Pearson, well acquainted as he was with the peculiarities of his General, was baffled and confounded by this fit of hesitation and contrition, by which his enterprising spirit appeared to be so suddenly paralysed. After a moment’s silence, he said, with some dryness of manner, “If this be the case, it is a pity your Excellency came hither. Corporal Humgudgeon and I, the greatest saint and greatest sinner in your army, had done the deed, and divided the guilt and the honour betwixt us.”

“Ha!” said Cromwell, as if touched to the quick, “wouldst thou take the prey from the lion?”

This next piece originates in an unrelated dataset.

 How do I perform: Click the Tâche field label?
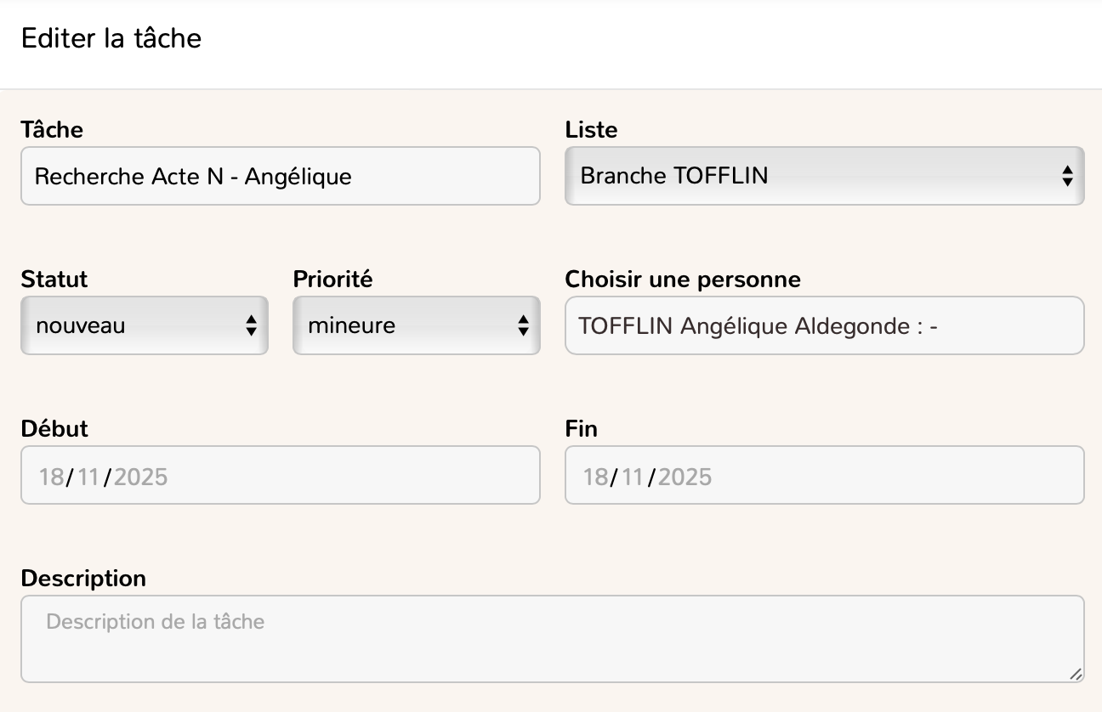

“If the lion behaves like a village cur,” said Pearson boldly, “who now barks and seems as if he would tear all to pieces, and now flies from a raised stick or a stone, I know not why I should fear him. If Lambert had been here, there had been less speaking and more action.”

“Lambert! What of Lambert?” said Cromwell, very sharply.

“Only,” said Pearson, “that I long since hesitated whether I should follow your Excellency or him — and I begin to be uncertain whether I have made the best choice, that’s all.”

“Lambert!” exclaimed Cromwell impatiently, yet softening his voice lest he should be overheard descanting on the character of his rival — “What is Lambert? — a tulip-fancying fellow, whom nature intended for a Dutch gardener at Delft or Rotterdam. Ungrateful as thou art, what could Lambert have done for thee?”

“He would not,” answered Pearson, “have stood here hesitating before a locked door, when fortune presented the means of securing, by one blow, his own fortune, and that of all who followed him.”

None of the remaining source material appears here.